Regen Village estará ubicado en la ciudad holandesa de Almere, a 20 minutos de Ámsterdam en tren. En esta aldea cada vecino producirá su propia energía, cultivará sus alimentos, gestionará sus residuos y reciclará su agua. ¿Cómo? Aprovechando los avances de las energías renovables, la geotermia, la aeroponía o la biomasa.

El propósito es que sean 100 las viviendas que formen esta comunidad autosuficiente y, poco a poco, trasladar este modelo a otros países de Europa como Suecia, Dinamarca, Noruega, Alemania o Bélgica. Este barrio no solo supondría un modelo innovador de gestión urbana, dándole un pequeño respiro al planeta, sino que serviría de gran ayuda a las economías familiares e, incluso, a los presupuestos de los gobiernos locales.

Claves energéticas de Regen Village

La idea de Regen Village parte de un trabajo de investigación de la Universidad de Stanford cuyo promotor, el empresario James Ehrlich, decidió involucrar al estudio de arquitectura danés Effekt para hacerlo realidad. Pero ¿cómo funcionará este barrio y cómo será esa minuciosa relación entre todos los procesos energéticos que se han proyectado?

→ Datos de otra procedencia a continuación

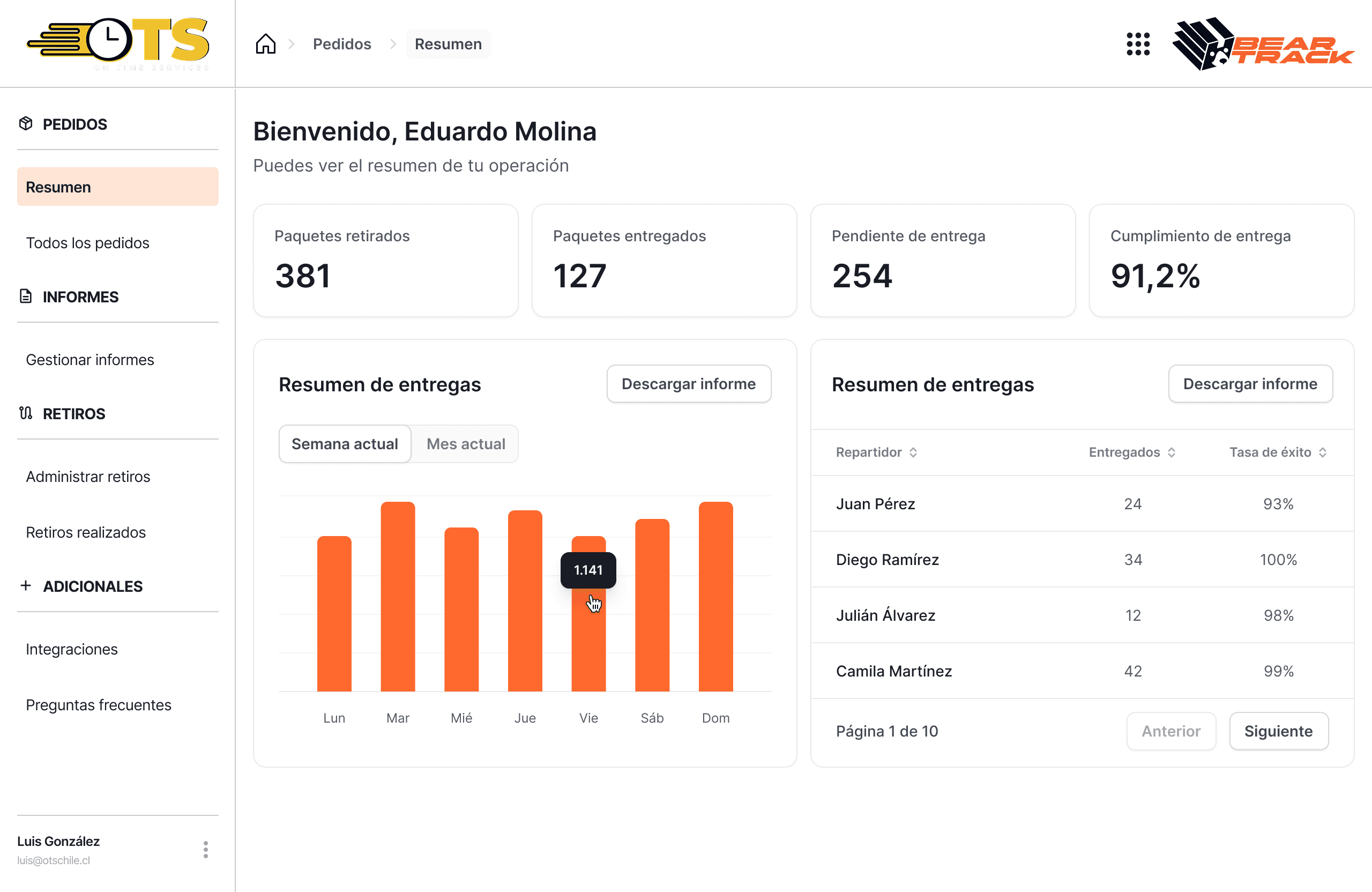Click the BearTrack logo
Screen dimensions: 1372x892
pyautogui.click(x=1263, y=44)
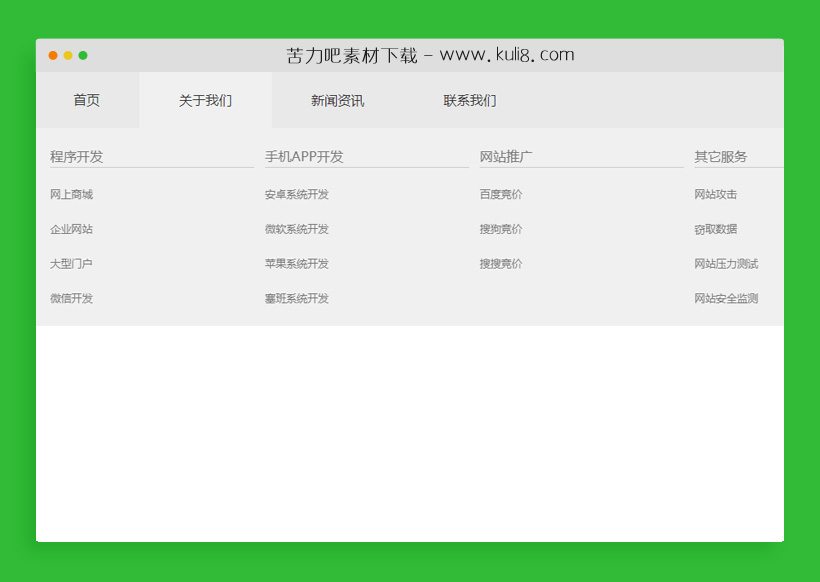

Según el plan, la comunidad de Regen Village producirá su propia energía con técnicas de biomasa, energía eólica, geotermia o energía solar. El diseño de una red inteligente permitirá, por ejemplo, enviar esta energía a un garaje donde poder cargar coches eléctricos compartidos. Y es que está claro que la autosuficiencia en este barrio tiene como base la colaboración de sus habitantes.

El compostaje será esencial en la articulación de todo el proyecto. Muchos de los residuos se utilizarán para alimentar al ganado quien con su estiércol alimentará, a su vez, a un tipo de mosca básica en el menú de peces cuyos desechos sirven para fertilizar las frutas y verduras de los huertos para consumo propio. Un ejemplo perfecto de eficiencia energética en cadena y completamente cerrada. Por su parte, los residuos no compostables serán convertidos en energía en una planta de biogás.

El apartado del cultivo de alimentos está basado en un sofisticado sistema de huertos verticales, jardines estacionales y agricultura orgánica que engloba aeroponía, acuaponía o permacultura, mientras que un sistema de almacenamiento aprovechará el agua de lluvia o las aguas grises para el riego.

No sabemos si Regen Village lucirá tulipanes y molinos de viento como muchos de sus vecinos holandeses, pero está claro que en su caso el aprovechamiento sostenible de la energía será el icono distintivo de este esperanzador barrio.